Entries excerpted from a collection:
============================================================

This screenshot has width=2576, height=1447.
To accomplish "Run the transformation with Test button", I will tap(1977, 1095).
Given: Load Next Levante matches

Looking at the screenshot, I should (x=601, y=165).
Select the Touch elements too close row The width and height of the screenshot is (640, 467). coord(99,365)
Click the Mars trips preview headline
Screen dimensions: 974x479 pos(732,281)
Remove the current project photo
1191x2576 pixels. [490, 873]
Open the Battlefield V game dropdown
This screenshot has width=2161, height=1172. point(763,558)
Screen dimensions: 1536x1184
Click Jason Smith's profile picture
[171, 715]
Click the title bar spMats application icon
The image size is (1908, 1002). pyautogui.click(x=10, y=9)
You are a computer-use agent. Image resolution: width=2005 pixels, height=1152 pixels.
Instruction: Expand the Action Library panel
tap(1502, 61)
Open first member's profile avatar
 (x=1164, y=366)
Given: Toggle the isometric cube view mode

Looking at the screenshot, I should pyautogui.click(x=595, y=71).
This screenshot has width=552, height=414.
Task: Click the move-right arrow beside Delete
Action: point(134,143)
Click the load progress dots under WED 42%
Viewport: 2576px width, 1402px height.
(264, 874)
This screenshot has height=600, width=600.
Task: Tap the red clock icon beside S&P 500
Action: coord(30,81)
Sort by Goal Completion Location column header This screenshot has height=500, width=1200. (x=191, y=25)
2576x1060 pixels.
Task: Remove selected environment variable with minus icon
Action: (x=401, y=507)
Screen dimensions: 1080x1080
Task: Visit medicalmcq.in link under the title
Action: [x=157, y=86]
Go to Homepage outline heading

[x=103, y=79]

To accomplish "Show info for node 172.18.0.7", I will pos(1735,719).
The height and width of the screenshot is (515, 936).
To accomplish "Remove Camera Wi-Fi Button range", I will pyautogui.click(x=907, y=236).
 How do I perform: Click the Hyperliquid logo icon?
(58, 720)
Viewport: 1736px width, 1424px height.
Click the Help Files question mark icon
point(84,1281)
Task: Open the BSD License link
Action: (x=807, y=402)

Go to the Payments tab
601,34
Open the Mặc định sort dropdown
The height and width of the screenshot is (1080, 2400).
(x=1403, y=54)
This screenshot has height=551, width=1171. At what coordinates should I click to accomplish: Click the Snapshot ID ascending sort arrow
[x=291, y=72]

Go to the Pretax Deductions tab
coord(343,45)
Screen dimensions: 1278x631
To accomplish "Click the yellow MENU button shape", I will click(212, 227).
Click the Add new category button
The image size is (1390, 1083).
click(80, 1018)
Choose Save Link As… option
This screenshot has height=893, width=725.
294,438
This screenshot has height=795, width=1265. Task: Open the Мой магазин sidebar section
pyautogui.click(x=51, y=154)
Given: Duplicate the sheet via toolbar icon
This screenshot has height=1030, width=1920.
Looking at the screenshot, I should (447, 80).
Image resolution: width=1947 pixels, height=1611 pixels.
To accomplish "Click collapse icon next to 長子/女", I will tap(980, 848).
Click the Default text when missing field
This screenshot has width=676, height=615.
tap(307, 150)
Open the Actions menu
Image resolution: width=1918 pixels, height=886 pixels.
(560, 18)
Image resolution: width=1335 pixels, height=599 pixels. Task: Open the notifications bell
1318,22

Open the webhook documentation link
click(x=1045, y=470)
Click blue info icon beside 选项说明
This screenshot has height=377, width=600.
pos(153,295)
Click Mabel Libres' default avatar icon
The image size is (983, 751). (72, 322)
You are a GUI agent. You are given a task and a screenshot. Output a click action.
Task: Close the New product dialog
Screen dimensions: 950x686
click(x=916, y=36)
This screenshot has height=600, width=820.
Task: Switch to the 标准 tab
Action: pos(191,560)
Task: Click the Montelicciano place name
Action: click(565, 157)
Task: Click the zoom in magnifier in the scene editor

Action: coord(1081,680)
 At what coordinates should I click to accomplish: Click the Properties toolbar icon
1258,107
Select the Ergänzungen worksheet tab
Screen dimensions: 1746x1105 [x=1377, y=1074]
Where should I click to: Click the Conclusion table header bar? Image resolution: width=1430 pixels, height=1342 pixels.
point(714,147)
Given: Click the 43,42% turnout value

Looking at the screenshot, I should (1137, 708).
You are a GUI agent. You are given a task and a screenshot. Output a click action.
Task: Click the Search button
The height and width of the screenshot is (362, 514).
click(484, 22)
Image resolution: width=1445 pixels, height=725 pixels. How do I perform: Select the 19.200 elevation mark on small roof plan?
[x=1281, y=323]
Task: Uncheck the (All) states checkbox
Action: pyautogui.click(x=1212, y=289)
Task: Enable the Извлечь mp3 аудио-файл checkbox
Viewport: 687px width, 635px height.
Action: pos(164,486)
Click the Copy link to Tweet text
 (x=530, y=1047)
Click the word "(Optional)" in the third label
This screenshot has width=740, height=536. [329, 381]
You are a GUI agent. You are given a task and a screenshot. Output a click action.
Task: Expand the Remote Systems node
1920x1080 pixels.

============================================================

**Do this**
Could you output, with nothing changed, the entries starting with the line that contains "How do I perform: Click" and going on through the line that contains "[x=291, y=72]"?

**The completed task**
 How do I perform: Click the Hyperliquid logo icon?
(58, 720)
Viewport: 1736px width, 1424px height.
Click the Help Files question mark icon
point(84,1281)
Task: Open the BSD License link
Action: (x=807, y=402)

Go to the Payments tab
601,34
Open the Mặc định sort dropdown
The height and width of the screenshot is (1080, 2400).
(x=1403, y=54)
This screenshot has height=551, width=1171. At what coordinates should I click to accomplish: Click the Snapshot ID ascending sort arrow
[x=291, y=72]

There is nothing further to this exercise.